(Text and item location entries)
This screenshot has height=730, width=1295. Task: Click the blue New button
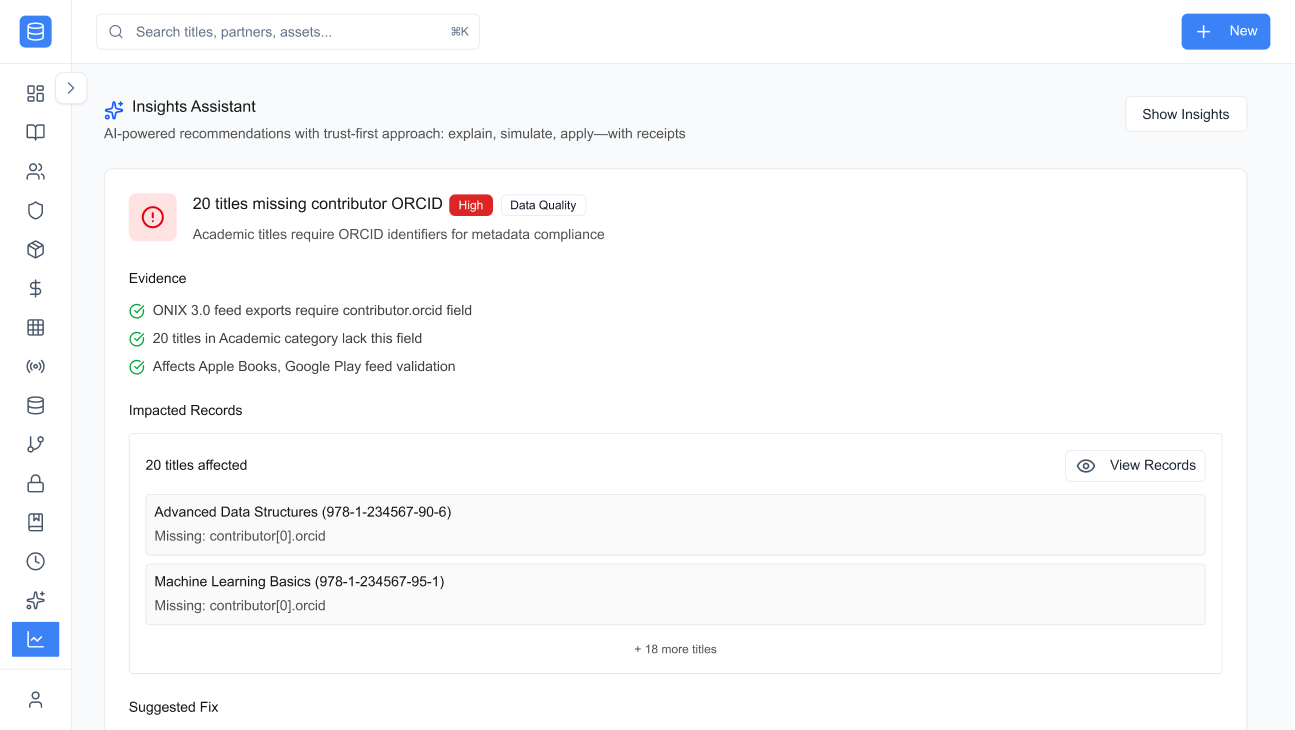coord(1225,31)
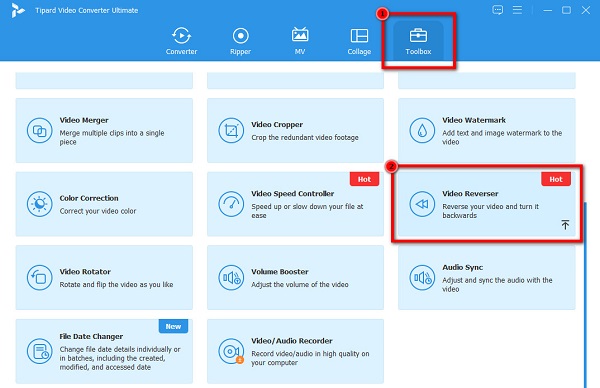Go to the Collage tab

(359, 41)
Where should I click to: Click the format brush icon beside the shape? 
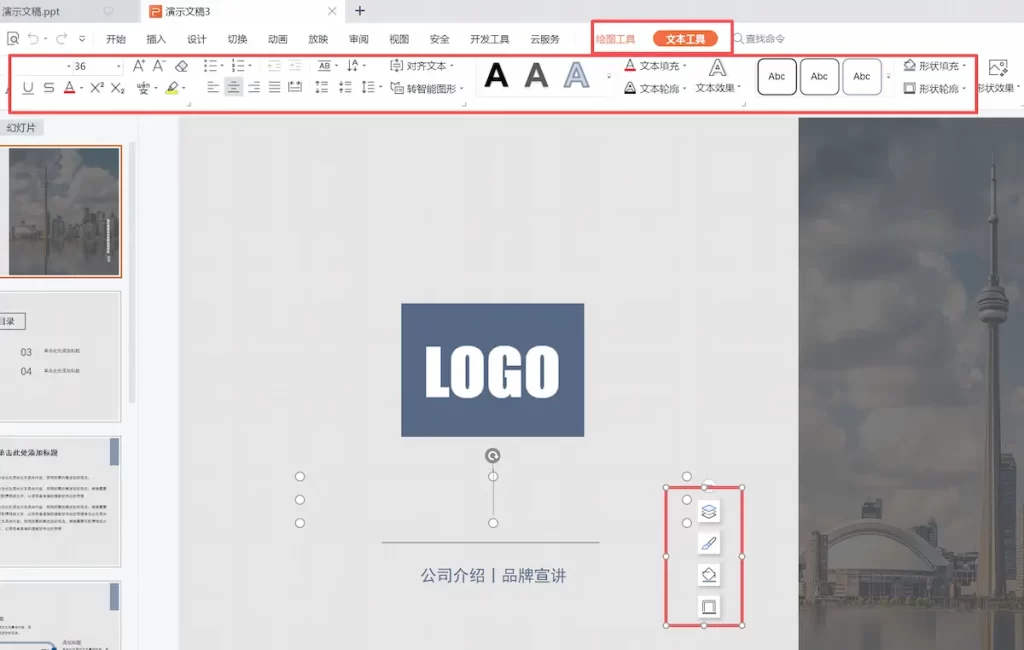tap(708, 544)
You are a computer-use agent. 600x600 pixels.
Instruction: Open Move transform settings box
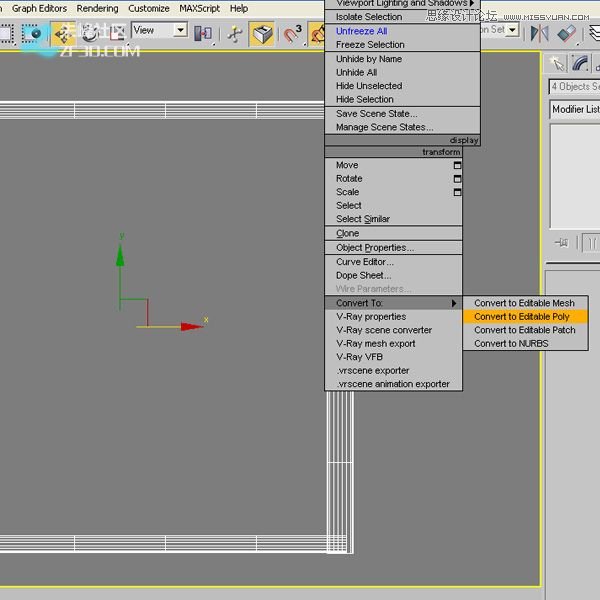pos(457,165)
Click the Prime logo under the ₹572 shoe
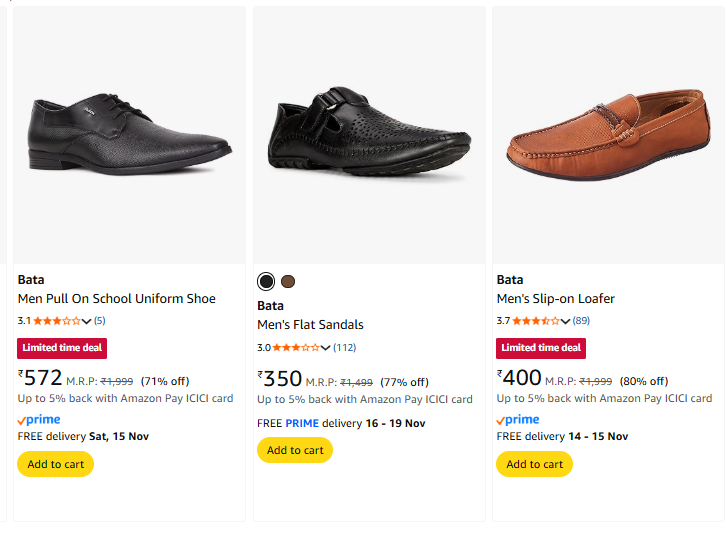The width and height of the screenshot is (727, 549). (39, 420)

**DIRECTIONS FOR THIS TASK:**
Output all of the lines above exactly as they appear, but leave out the pictures.

**ANSWER TO THE PROBLEM:**
This screenshot has height=730, width=1295. Task: Click the blue New button
coord(1225,31)
Go to the Collage tab

(359, 41)
Where should I click to: Click the format brush icon beside the shape? 
tap(708, 544)
You are a computer-use agent. 600x600 pixels.
Instruction: Open Move transform settings box
pos(457,165)
Click the Prime logo under the ₹572 shoe
The width and height of the screenshot is (727, 549). (39, 420)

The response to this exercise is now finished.